Elektriciteit en waterstof
In 2023 is het aandeel hernieuwbare elektriciteit sterk gestegen. Het aantal registraties van leveringen hernieuwbare elektriciteit aan vervoer nam met 60% toe, wat resulteerde in een aandeel van 4,5% van het totaal aan hernieuwbare energie aan vervoer. Deze trend zal waarschijnlijk doorzetten vanwege de groei van elektrische voertuigen en de bekendheid van de HBE-systematiek. Voor het eerst werd ook een (kleine) hoeveelheid waterstof geregistreerd.

— Gegeven informatie —
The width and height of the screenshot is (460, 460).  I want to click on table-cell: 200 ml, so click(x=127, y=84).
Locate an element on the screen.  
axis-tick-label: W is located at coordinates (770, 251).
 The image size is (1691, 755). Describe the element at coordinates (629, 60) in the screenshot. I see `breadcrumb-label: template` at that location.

— Probleembeschrijving —
Met hoeveel procent nam het aantal registraties van leveringen hernieuwbare elektriciteit aan vervoer in 2023 toe volgens het documentfragment?

— Het antwoord —
Met 60%.